■ Task to complete ■
Rewrite the records from the line with "Task: Click the" through the line with "Viewport: 630px width, 433px height." as a numbered list, leaving out blank lines and pictures.

■ Input for this task ■

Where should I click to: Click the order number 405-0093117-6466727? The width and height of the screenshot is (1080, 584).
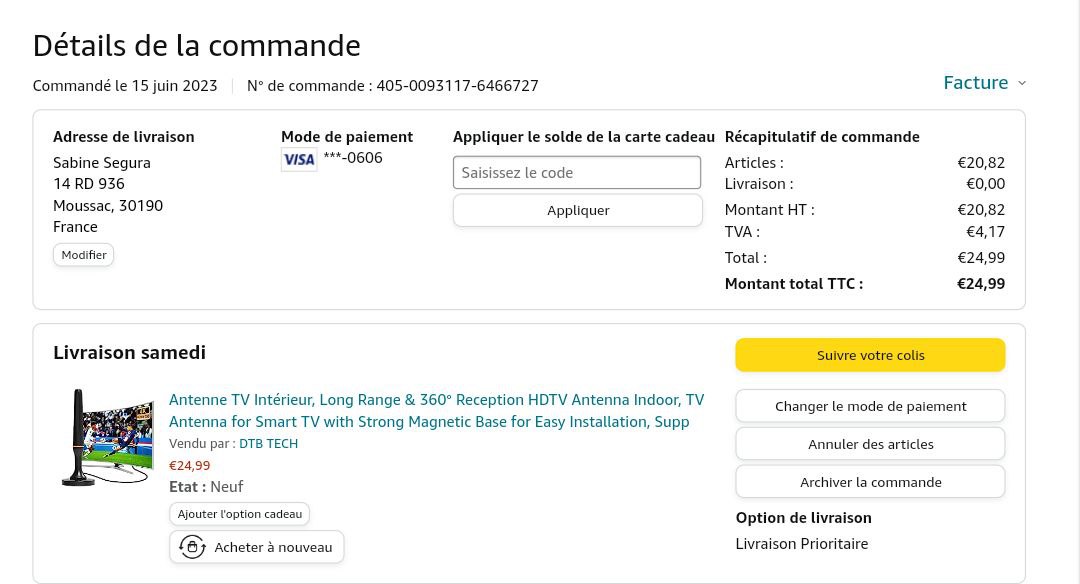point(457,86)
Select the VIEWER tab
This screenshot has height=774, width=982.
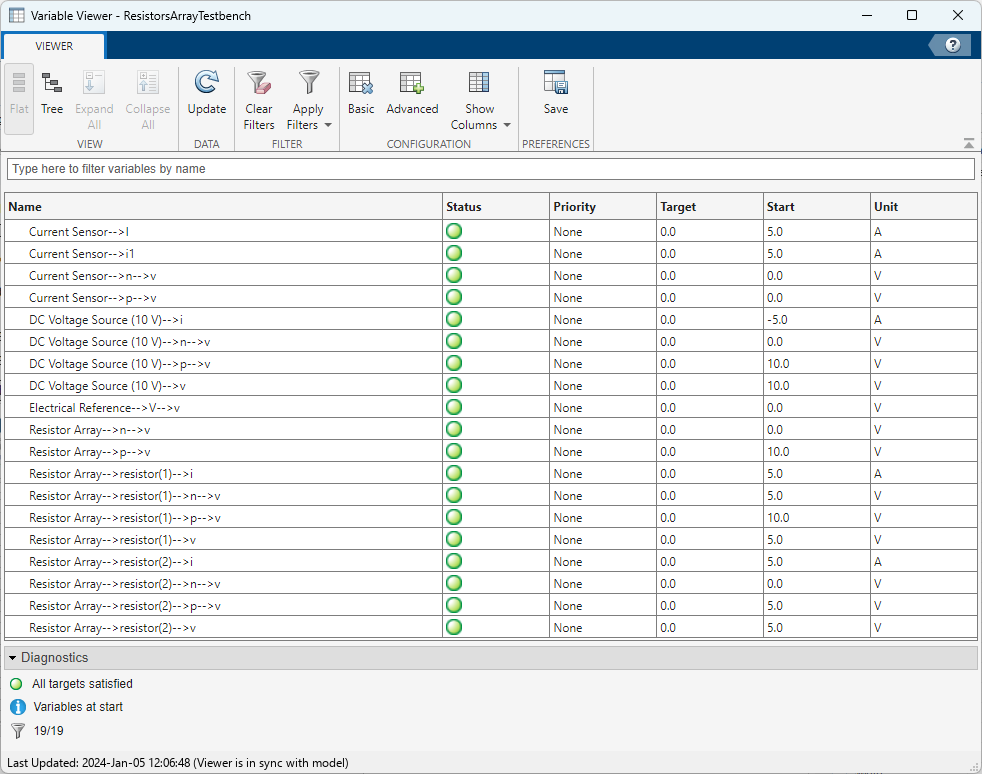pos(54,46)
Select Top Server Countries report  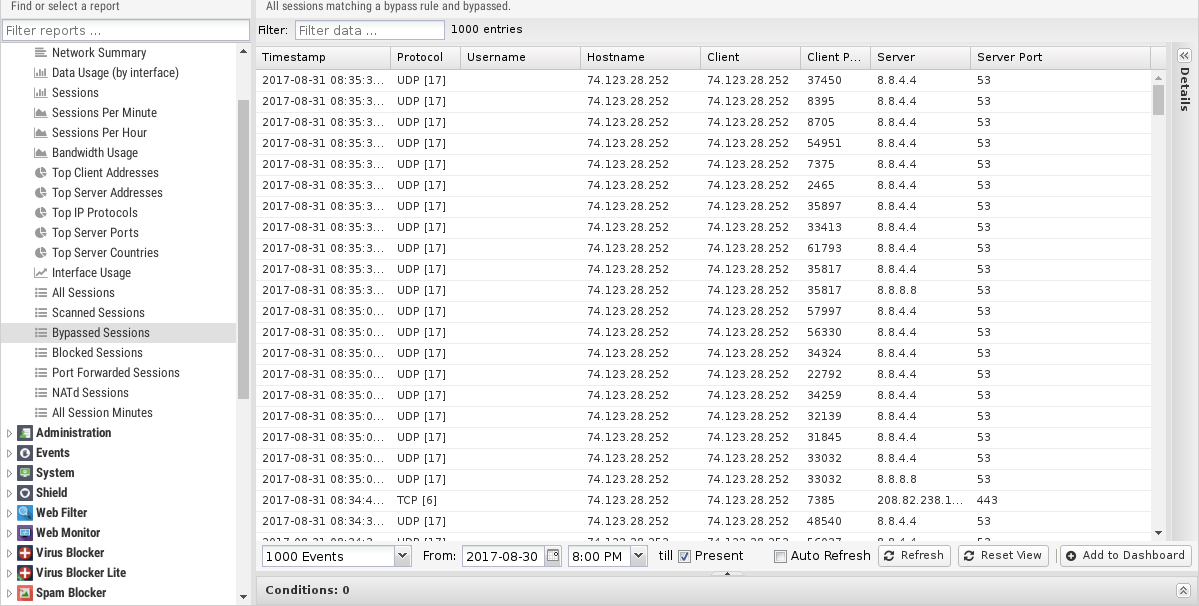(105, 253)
---
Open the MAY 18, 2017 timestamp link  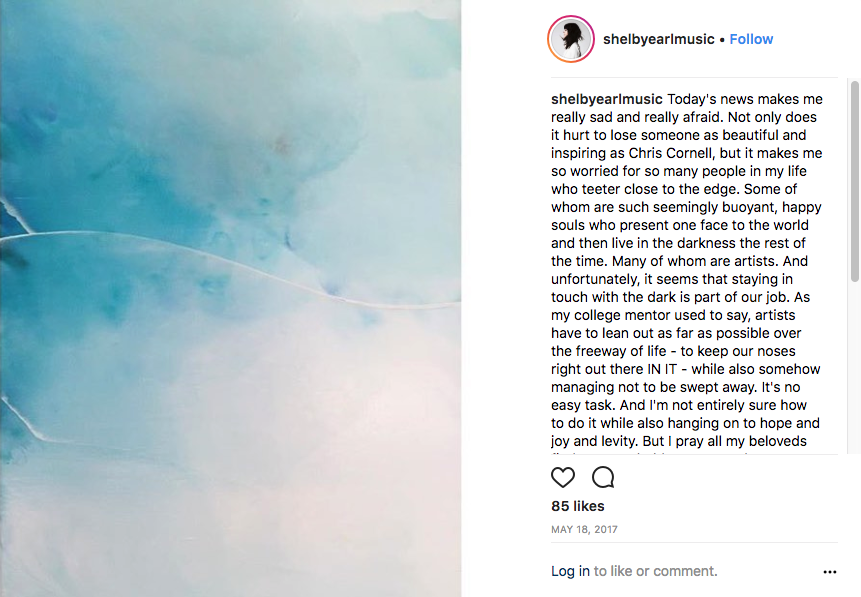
...
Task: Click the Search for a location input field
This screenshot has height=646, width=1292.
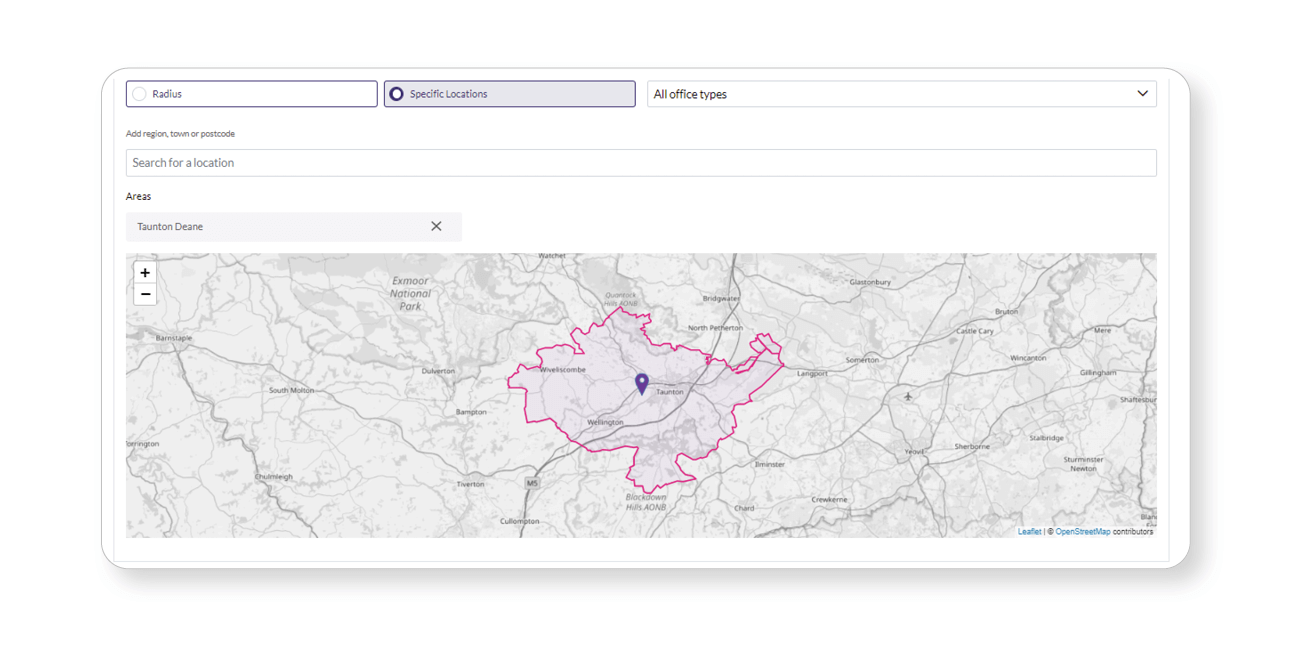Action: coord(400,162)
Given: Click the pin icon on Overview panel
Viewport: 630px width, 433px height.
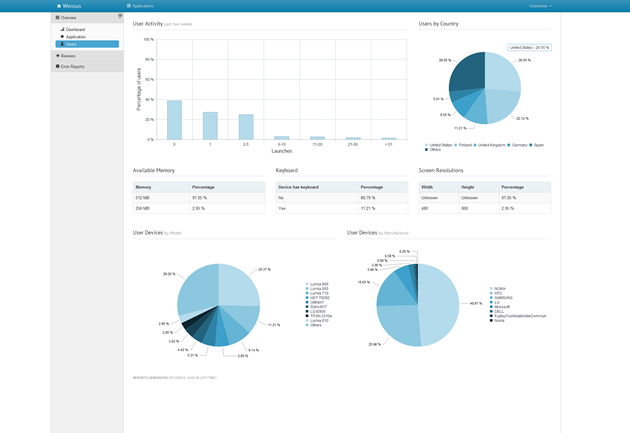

■ Result of this task ■
1. Task: Click the Search for a location input field
2. This screenshot has height=646, width=1292.
3. Action: coord(400,162)
4. Given: Click the pin icon on Overview panel
5. Viewport: 630px width, 433px height.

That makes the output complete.